O Senado aprovou na noite desta quarta-feira (24) a Medida Provisória 1.301/2025, que cria o Programa Agora Tem Especialistas. A iniciativa busca reduzir filas no Sistema Único de Saúde (SUS) por meio de parcerias com hospitais privados e filantrópicos. O texto foi aprovado na forma de projeto de lei de conversão e segue agora para sanção presidencial.
A MP perderia validade na sexta-feira (26). A Câmara dos Deputados aprovou o texto no início da noite e, em seguida, os senadores votaram a proposta com as alterações feitas pelos deputados.
O presidente do Senado, Davi Alcolumbre, ressaltou a importância da medida: “É um programa que leva saúde pública de qualidade aos rincões do país, permitindo que os brasileiros tenham acesso a especialistas.”
Como funciona o programa
O Agora Tem Especialistas terá validade até 31 de dezembro de 2030 e prevê três eixos de atuação:
- credenciamento de hospitais privados para atender pacientes do SUS, com pagamento por meio de créditos tributários;
- compensação de dívidas de operadoras de planos de saúde em troca de prestação de serviços especializados;
- execução direta, pela União, de ações e atendimentos em situações de urgência.
A renúncia fiscal estimada é de R$ 2 bilhões por ano a partir de 2026.
As áreas prioritárias já definidas pelo Ministério da Saúde incluem oncologia, cardiologia, ginecologia, ortopedia, oftalmologia e otorrinolaringologia. Também foram incluídos atendimentos a pacientes renais crônicos em hemodiálise.
Impacto na rede pública
O relator da MP, senador Otto Alencar (PSD-BA), que é médico, destacou que a medida vai complementar a assistência prestada por Santas Casas, organizações sociais e o setor público.

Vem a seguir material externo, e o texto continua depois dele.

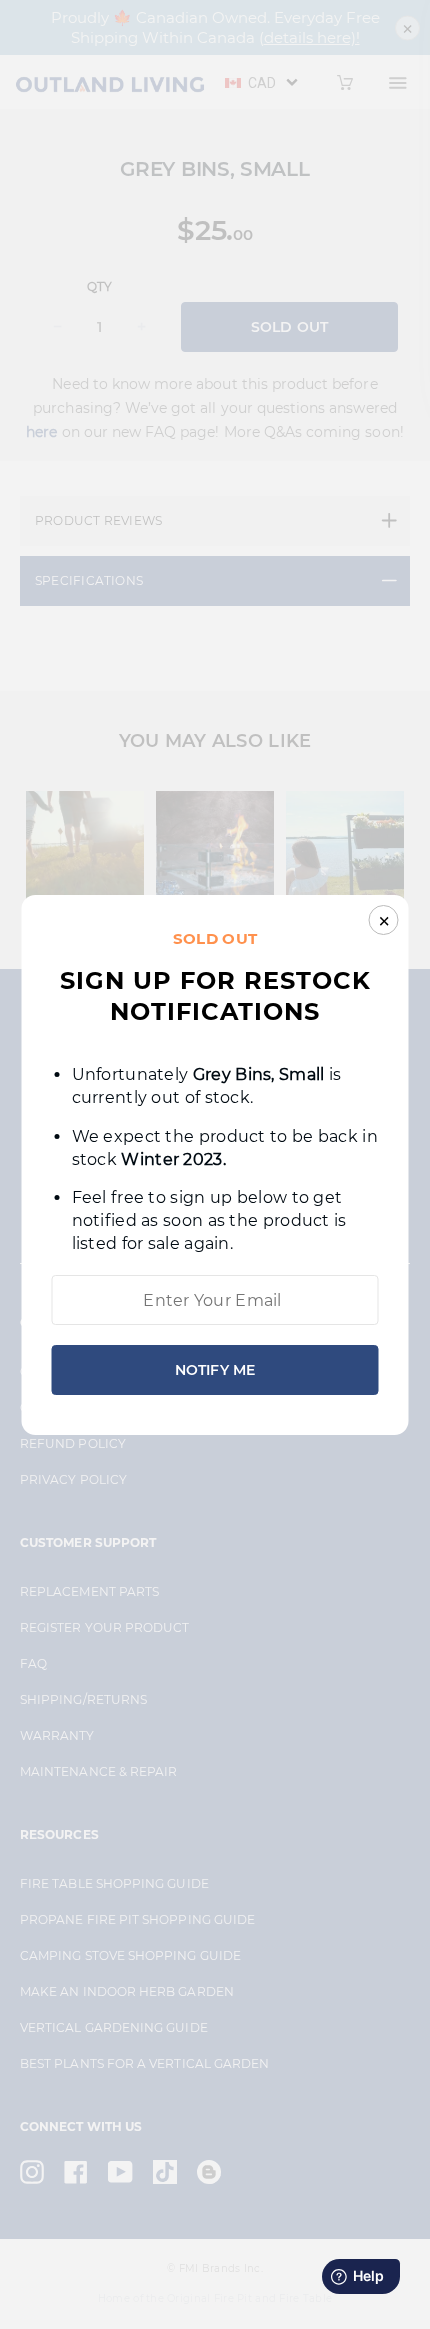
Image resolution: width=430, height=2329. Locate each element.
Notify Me (214, 1370)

A contratação dos serviços será feita por estados e municípios, com apoio da Agência Brasileira de Apoio à Gestão do SUS (AgSUS) e do Grupo Hospitalar Conceição (GHC).
A senadora Zenaide Maia (PSD-RN) lembrou que, em alguns estados, há mais de 150 mil pessoas na fila para exames como endoscopia e colonoscopia. “A demora pode significar a diferença entre a vida e a morte. O diagnóstico precoce do câncer é fundamental para salvar vidas”, afirmou.
Escassez de especialistas
Em audiência pública sobre a MP, o ministro da Saúde, Alexandre Padilha, explicou que a proposta surgiu diante de uma situação crítica. Segundo ele, apenas 10% dos médicos especialistas do país atendem pelo SUS, o que gera desigualdade no acesso e deslocamentos de até 870 quilômetros por pacientes em busca de tratamento, especialmente para o câncer.
Padilha também alertou para o aumento de 37% nos custos do tratamento oncológico devido à falta de assistência adequada no tempo correto.